Using the sales analogy, perhaps you want to know why a number has dropped in the last month. This means understanding your usual events and determining change, perhaps suppliers in the chain have changed their terms…it is all about shifting perspectives. Without requiring heavy re-engineering or coding, Siren enables analysts to accommodate change and quickly get insight.

We don’t replace the business knowledge the users have, what we do is increase productivity and give the user more options. Part of my role is to deliver Proof of Concepts (PoC). In a recent PoC, I worked with a prospect who spent a lot of time integrating different datasets, which could, for example, be data from recently acquired companies – the challenge for the analyst is that data very rarely aligns, will be in various formats and will be categorised differently. This means analysts spend days trying to unify data from multiple groups so that they can understand what data they have, generate reports, assess performance and ensure compliance.

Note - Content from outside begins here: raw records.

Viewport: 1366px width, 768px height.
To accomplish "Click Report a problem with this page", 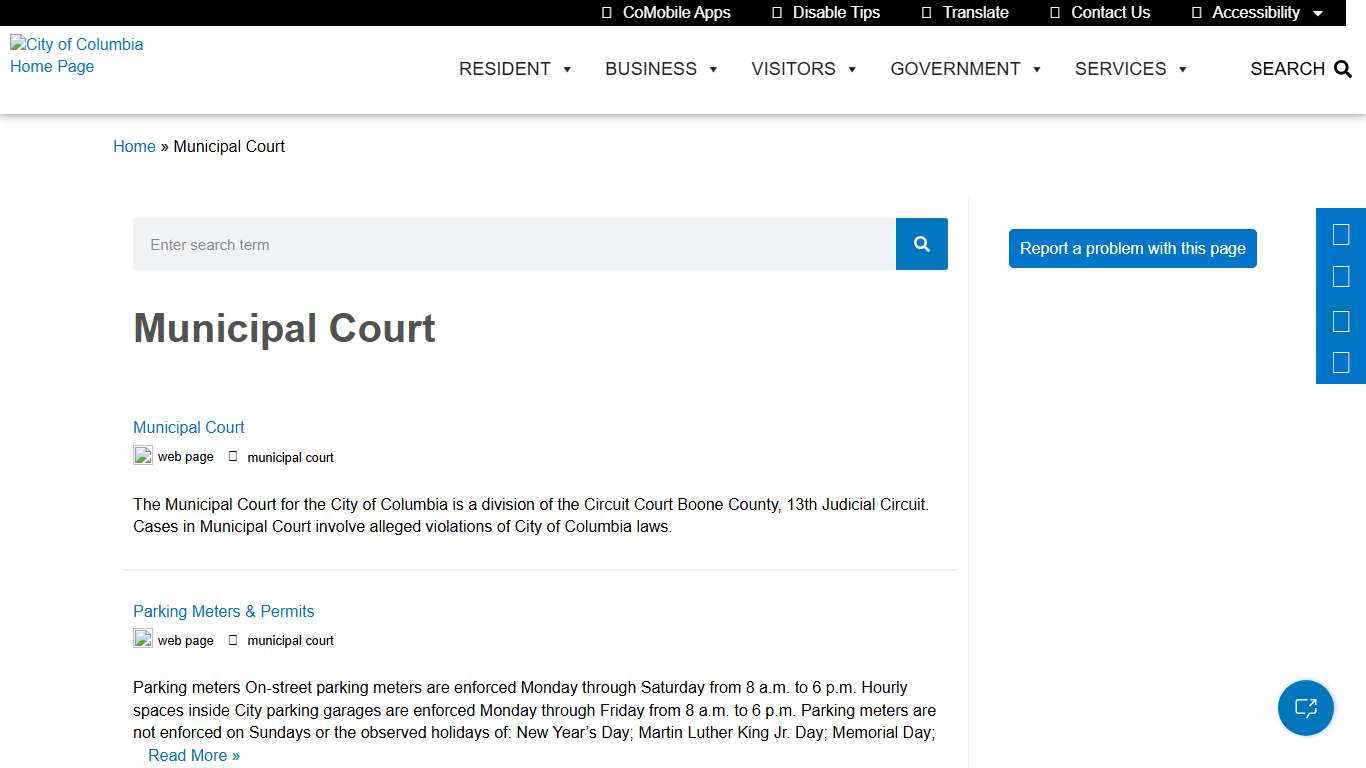I will pos(1132,248).

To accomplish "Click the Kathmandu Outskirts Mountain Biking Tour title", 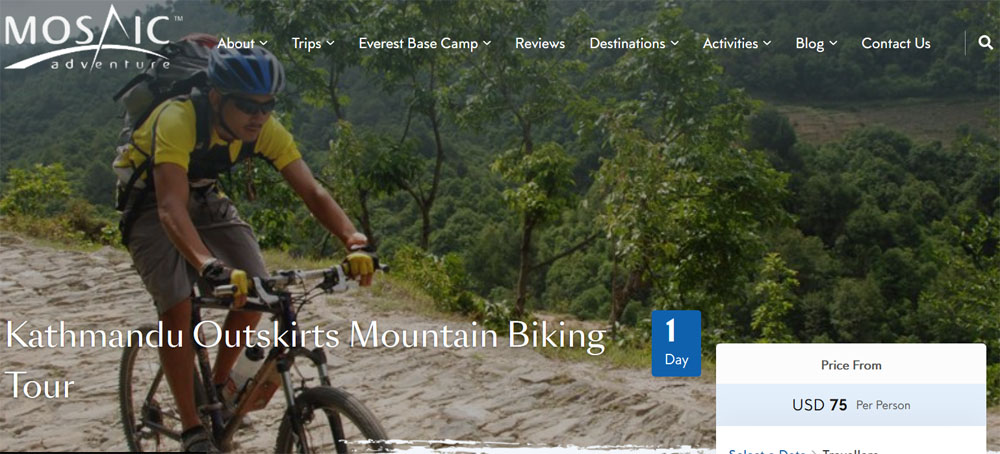I will [306, 360].
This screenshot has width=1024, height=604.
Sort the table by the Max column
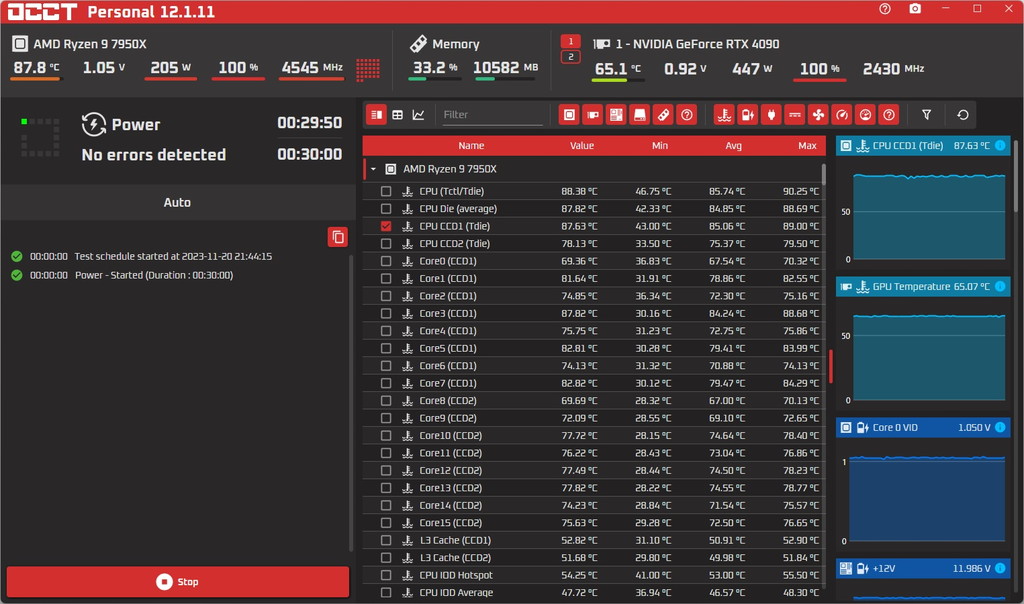tap(807, 146)
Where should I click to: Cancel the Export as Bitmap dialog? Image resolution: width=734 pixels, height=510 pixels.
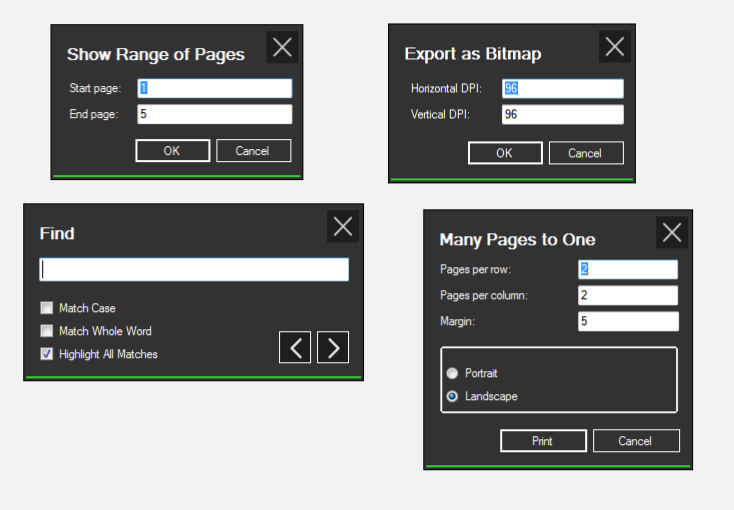584,153
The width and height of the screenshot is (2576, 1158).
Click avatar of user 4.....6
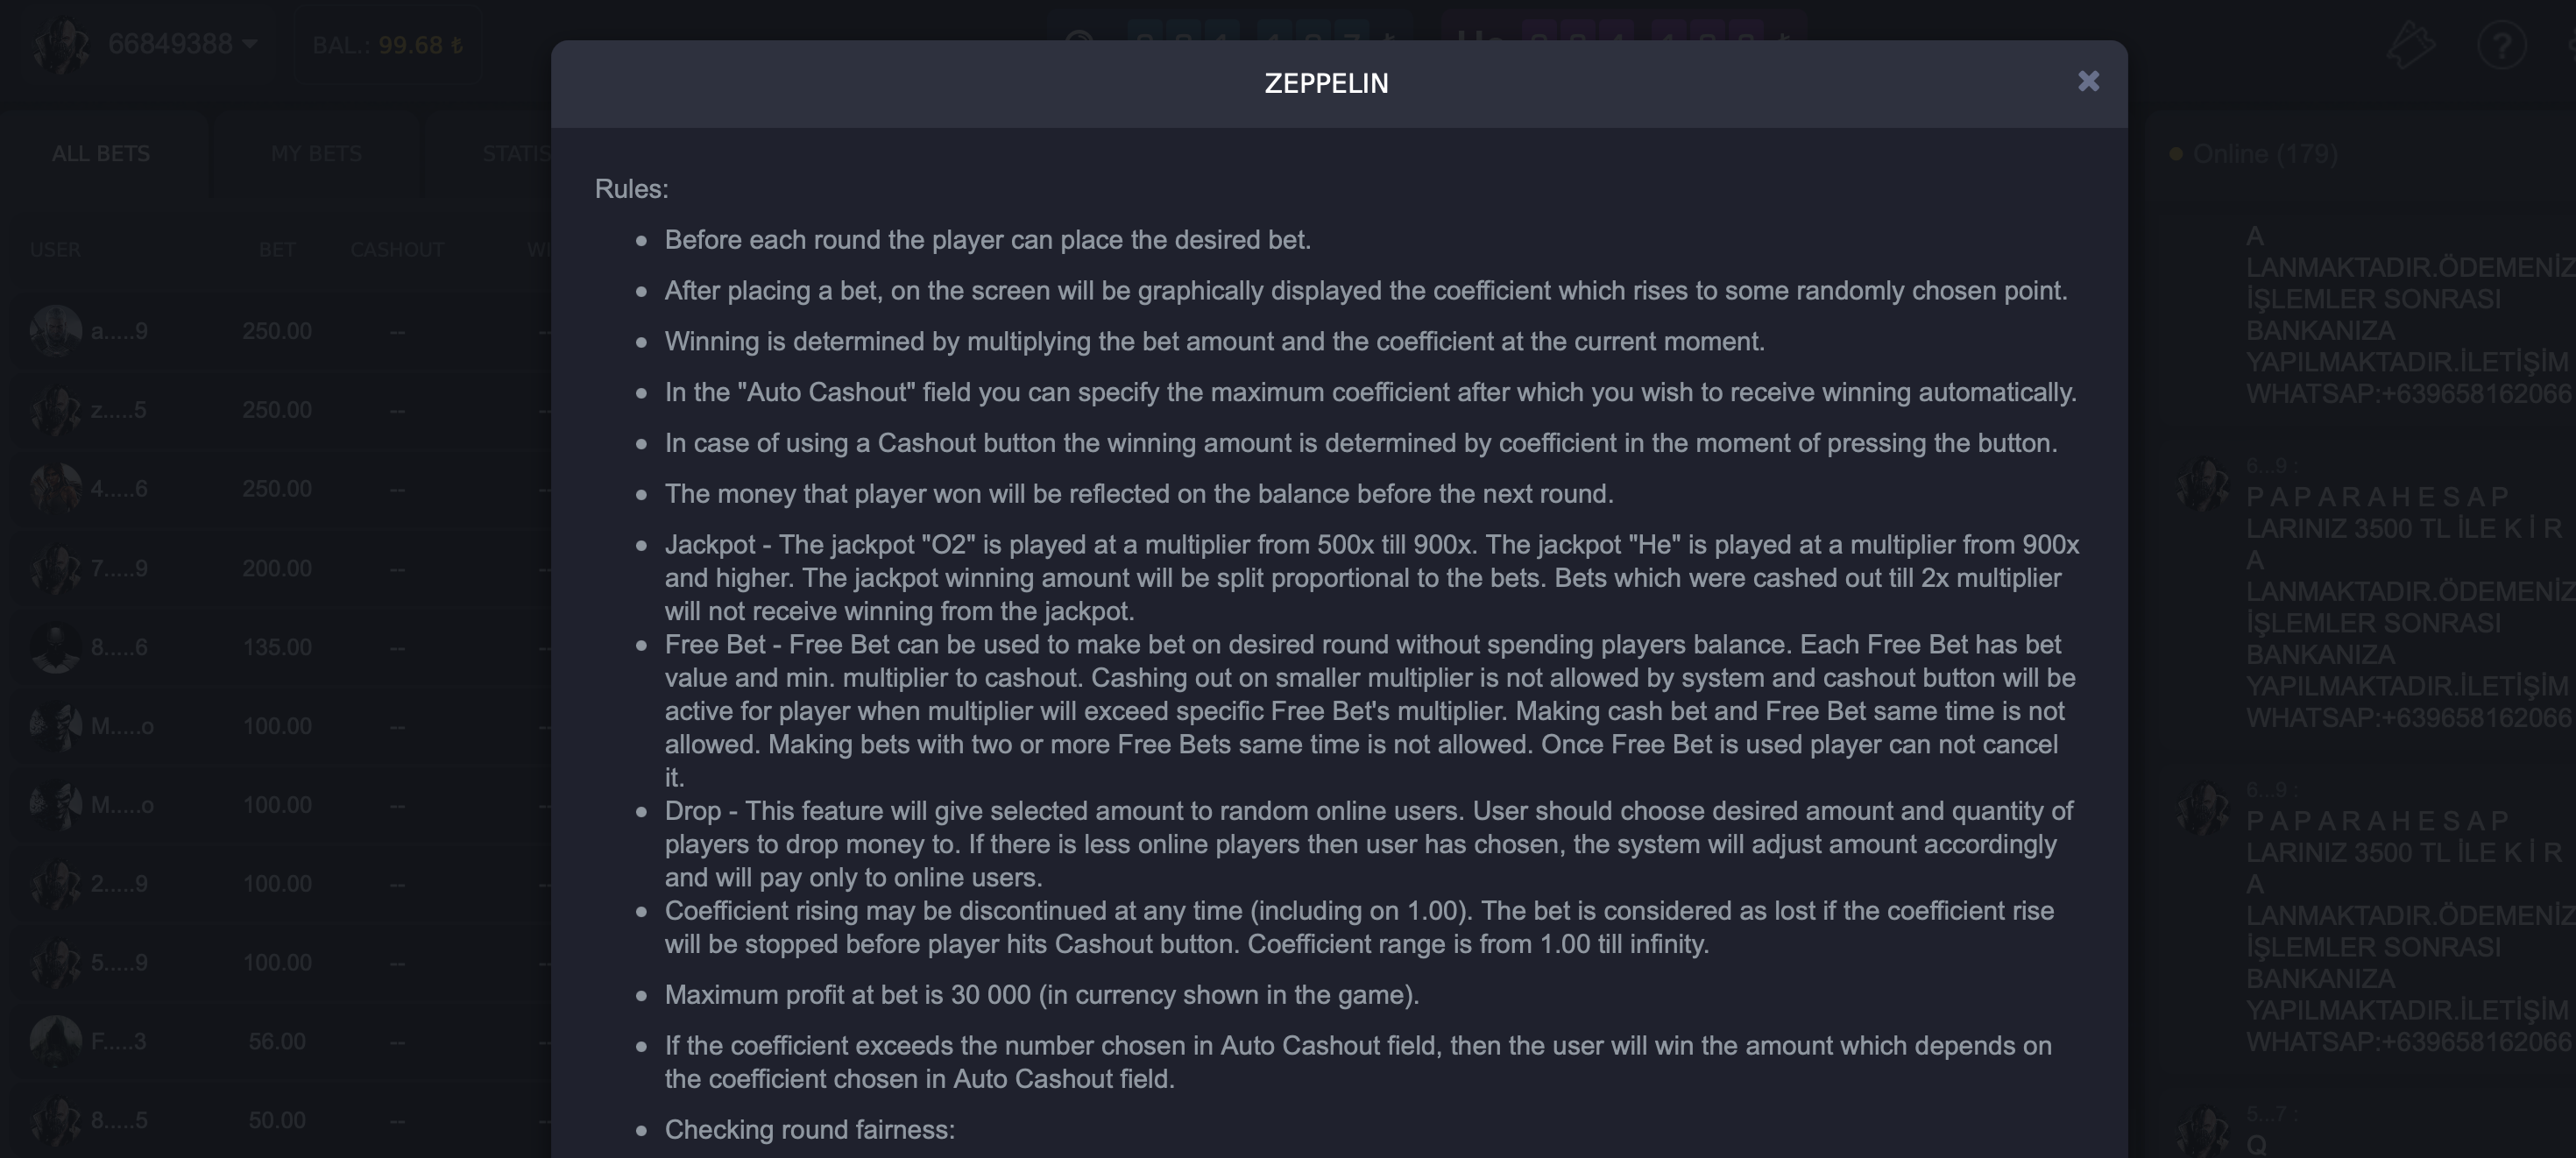56,489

We have a fully automated functionality which identifies relationships across different datasets, and in this PoC, the analysts found it very empowering. For example, if you’re working with different organisations, categorisations vary. In one company you might be evaluating “customer account”, but in another company, the same thing might be called “account identification”. Using Siren you’re able to recognise that these two different concepts are the same thing. This is a big leap in understanding interconnected data.

When you have to start analysing new data, we automate a lot of this process – making it more streamlined which facilitates the interaction with the user. Many users might spend a day trying to understand data, using Siren you can start to see results almost immediately and make sense out of it.

We increase productivity and also see gaps an analyst might not normally see. What do I mean by gaps? Relationships often exist across data, but as an individual, you can’t see them. Siren has the functionality to automatically find relationships across data – avoiding missed opportunities.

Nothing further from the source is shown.